子供の玩具で、板に○や△といった形の穴があいていて、そこに同じ形の積み木を通すことができる仕掛けのあるものを、知育玩具売り場などでよく見かける。こないだ、そうした玩具の遊び方を大人が子供に教えているところを見かけて、ちょっと考えてしまった。

その教え方というのが、○の穴には○の積み木を、△の穴には△の積み木を通させようとするもので、子供が違う形の穴に積み木を通そうとすると、その手を積み木とぴったりあった形の穴に誘導して、とにかく「正解」を教えようとしているのだった。

まあ、もしかしたら幼稚園の受験みたいな機会が間近に控えていたのかもしれず、それはそれでありだとは思うんだけど、この教え方は教育にたずさわる者としては少しひっかかる。

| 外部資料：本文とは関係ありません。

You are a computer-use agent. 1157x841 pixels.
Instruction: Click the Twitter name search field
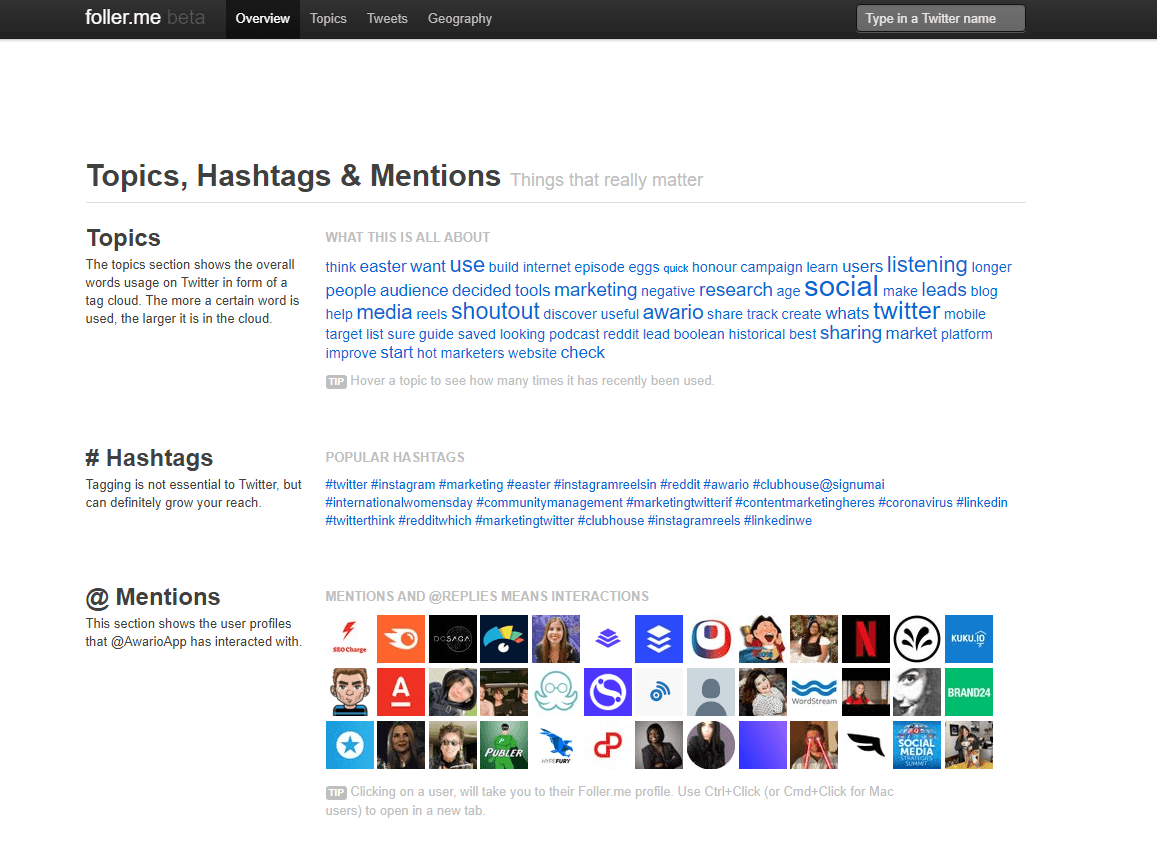point(939,18)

というのも、積み木がぴったりの穴を通っていく感覚を身につけるのは確かに重要なんだけど、それと同じくらい、通らないときの感覚も大事だからなんだよね。

積み木が通らないということがなぜ起きるのか、これはとても多様な理由がある。△や□といった形なら、同じ形でも角度があっていなければ積み木は通らない。また、同じ形であっても大きさが違えばやはり通らない。

そもそも、通るのが「正解」で通らないのが「不正解」というわけでもない。上の写真の玩具では□の穴に△の積み木は通らないようになっているんだけど、△の尖った辺を下向きに□の穴に入れると途中までは穴を通るようになっている。△の辺の長さが□のものより大きいために引っかかって最後までは通らないようになっているんだけど、その引っかかりを利用して新しい遊びを考案する子供もいたりする。こうなるともはや「正解」という概念は消失する。

こんなような「通らない」経験を積まずに、その形に対しての認識を豊かに育めるとはちょっと思えない。○を理解するためには、○は△とも□とも違うんだ、ということを、感覚的に把握できるようにならないと、○の○さはわからないんじゃないかな。

これは、例えばじゃんけんのグーチョキパーのそれぞれを説明するときに、「グー」なら「グー」だけを取り出して、「チョキ」「パー」にまったく触れずに説明しようとしても説明できないのに似ている。「グー」の説明として「指をぜんぶ折った形」では足りず、「チョキ」に勝って「パー」に負ける、ということを説明する必要がある。もちろん同じことが「チョキ」にも「パー」にも当てはまる。三つまとめてそれらの異同を認めて初めてグーチョキパーを理解したと言えるだろう。ものごとの把握においては、個々の事物どうしのこうした「差異」が織りなすネットワークを身につけることが一つの要になる。

こう考えると、なにかを「身体で覚える」ということがなんなのかが、うっすらわかってくる。あるなにかを身につけようと思ったら、その中心にだけ目を向けるのではなく、その周縁もあわせて経験していくことが大事になってくる。それはつまり、教科書やインターネットに書かれているようなうまくいくやり方だけじゃなくて、うまくいかないやり方も同じくらい重要だ、ということだ。本来サイズのあっていないネジ穴に無理矢理ネジを締めて、案外なんとかなったように見えてどこか無理のある感じとか、金属棒を一度曲げてしまった後に無理に元に戻したときの癖の残り具合とか、思い出すにおぞましいものではあるんだけど、それがどれほどおぞましいかっていうのは、実際にそれをやってしまった経験を重ねないと、感覚としては身につかない。

とはいえ、だからといって考えつく限りの細かい失敗を片端から経験しようとすると、今度はいくら時間があっても足りない。100種の積み木を把握した後で新しく101番目の積み木を発見したときに、ふたたびこれまでの100種の積み木との関係をいちいち試行錯誤していてはたまらない。

どこかで見切りをつけて人は狙いを定めていくようになる。言葉で集めた情報だけで、経験したことのない出来事をあたかも自分事であるかように受け入れられるようになっていく。これこそが人のヒトたりえる能力でもある。

この状態に乗せられさえすれば、もう教えることはほとんどない。結局、教育ってのは万事、この離陸タイミングをどう設定するかで、悩むことになるんだよねぇ。